Le problème immense de l’accélération de l’Univers est-il enfin résolu ?

En mathématiques, on utilise souvent ce qu’on nomme un développement limité. Cela consiste à approximer une fonction suffisamment régulière par une série de termes dont chacun fait intervenir une dérivé d’ordre plus élevée que le précédent (la dérivé renseigne sur la vitesse de variation de la fonction).

Si l’on considère le facteur d’échelle de l’Univers – que l’on peut intuitivement penser comme sa taille si la courbure est positive – et son évolution en fonction du temps, on peut là aussi mener un développement limité de cette fonction.
Le terme d’ordre zéro de ce développement est connu depuis toujours : c’est l’existence de l’Univers.
Le terme d’ordre un de ce développement est la grande découverte du début du vingtième siècle : l’Univers est en expansion.
Le terme d’ordre deux de ce développement est la grande découverte de la fin du vingtième siècle : l’expansion de l’Univers est accélérée.

Voila où nous en sommes. Est-ce problématique ?
Le terme d’orde zéro est peut-être problématique au niveau métaphysique (qu’on pense à Leibniz et Heidegger) mais n’est pas paradoxal du point de vue physique.
Le terme d’ordre un, l’expansion de l’Univers, est tout sauf problématique ! C’est exactement ce que prédit la grande théorie d’Einstein, la relativité générale.
Le troisième terme est plus contrariant. On dit parfois qu’il est incompréhensible car la gravitation étant attractive (les galaxies s’attirent les unes les autres), l’expansion de l’Univers devrait être décélérée. L’Univers devrait, contrairement aux observations donc, s’agrandir de moins en moins rapidement puisque la gravité le freine.

Les choses sont en réalité moins simples. La dynamique du cosmos est décrite par les équations d’Einstein. Or, dans les équations d’Einstein, il y a deux termes en face du tenseur énergie-impulsion : le tenseur d’Einstein et le tenseur métrique. Ces deux termes ont une raison d’être tout à fait claire mathématiquement, ils ne sont pas ajoutés arbitrairement. Il ne sont pas inventés de façon ad hoc. Or, le second est ce qu’on nomme une constante cosmologique. Elle est naturellement présente dans les équations de la gravitation.

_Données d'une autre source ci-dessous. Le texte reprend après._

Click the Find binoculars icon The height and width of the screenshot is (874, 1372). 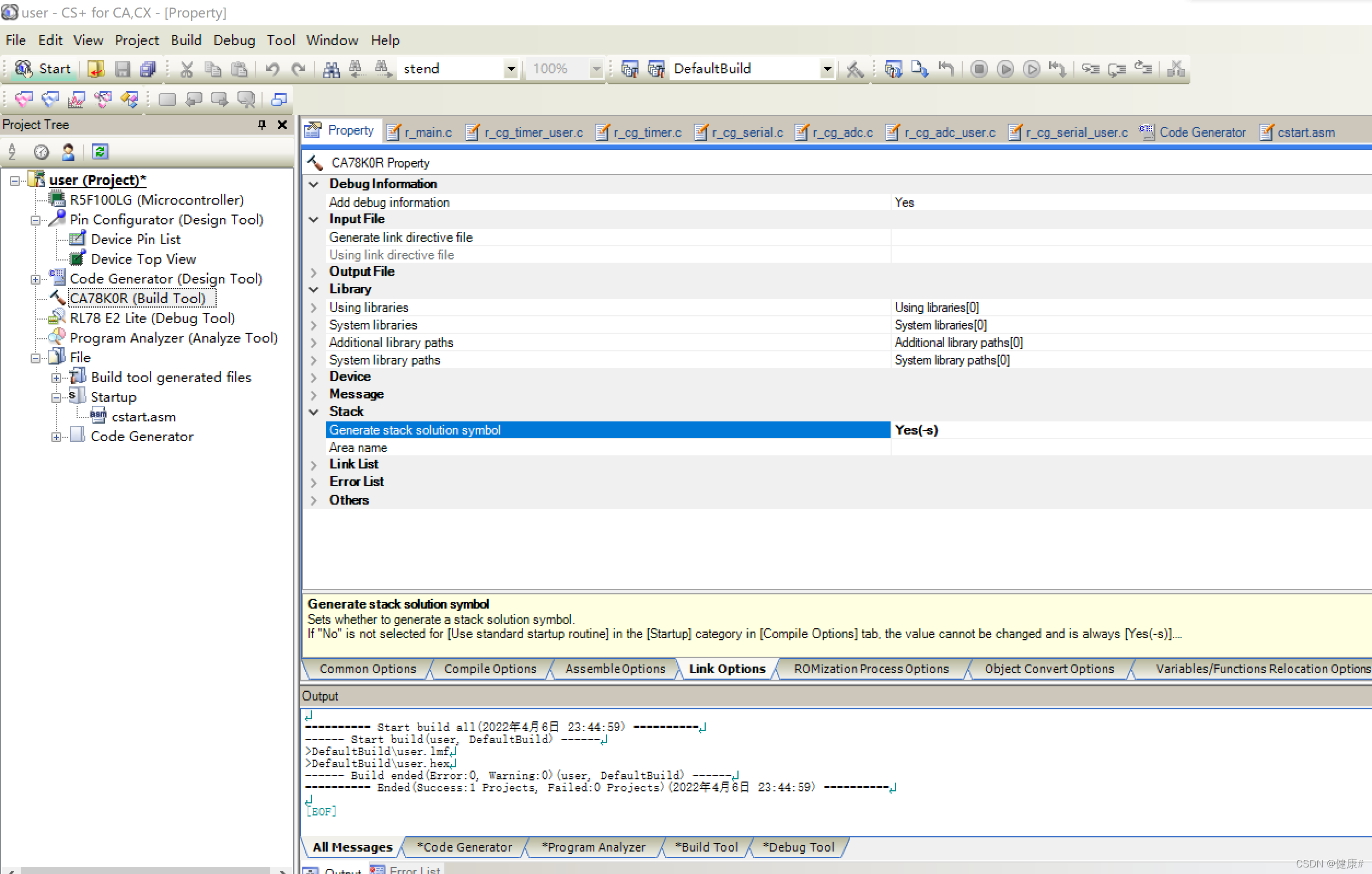coord(331,69)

Et cette constante est capable d’expliquer l’accélération de l’accélération cosmologique. Pas de problème de principe, donc, à rendre compte d’un Univers en expansion de plus en plus rapide avec la théorie relativiste de la gravitation. Sans aucune physique nouvelle ou exotique.

Il semble ainsi n’y avoir plus aucun problème ! Mais c’est aller un peu vite. Il faudrait aborder la question de la valeur de cette constante lorsqu’il est tenu compte des corrections radiatives. En l’absence de symétrie protectrice nous faisons face à un problème analogue à celui de la masse du boson de Higgs : elle ne devrait pas être si petite.
Mais disons les choses plus simplement. Le vrai problème n’est pas l’accélération modérée de l’Univers qui peut être expliquée sans difficulté particulière par les équations d’Einstein, comme je viens de l’expliquer. Le vrai problème est que l’espace cosmologique est empli de fluctuations du vide émanant de la mécanique quantique. Or ces fluctuations devraient engendrer une accélération absolument gigantesque, démesurément plus élevées que celle observée ! Voila l’immense problème. Tout gravite, c’est le principe d’équivalence. Mais il semble que les fluctuations quantiques du vide ne gravitent pas – ou presque pas. Pourquoi ? C’est sans doute une des questions les plus essentielles et ardues de toute la physique théorique.

Fluctuations quantiques du vide.
JFC – lactamme.polytechnique.fr

Il y a des voies pour échapper à ce paradoxe. Par exemple la gravitation unimodulaire. Mais aucune n’est pleinement satisfaisante. Or, récemment, le très grand physicien théoricien Bill Unruh et deux de ses collègues, ont proposé une nouvelle explication très attrayante (voir ici). Selon cette étude, les fluctuations quantiques du vide gravitent bien ! Tout se passe normalement. Mais l’effet sur l’évolution de l’Univers ne serait pas du tout celui que nous pensions. Au lieu d’induire une accélération démesurée, c’est exactement la petite accélération observée qui est prévue.

Le point nodal de cette étude repose sur la prise en compte de ce que l’amplitudes des fluctuations est elle même très fluctuante ! Contrairement à ce que la vision « moyenne » laissait entendre, il semblerait qu’en chaque point l’espace alterne entre expansion et contraction. A priori les comportements (les phases) de points même très voisins peuvent être différents. Bien que l’effet des fluctuations quantiques du vide soit effectivement immense, comme escompté, il n’est immense qu’à très petite échelle et devient presque nul – comme nous l’observons – dans le macrocosme. De plus, à cause d’une couplage paramétrique faible, on s’attend à ce qu’une légère accélération l’emporte, conformément aux observations.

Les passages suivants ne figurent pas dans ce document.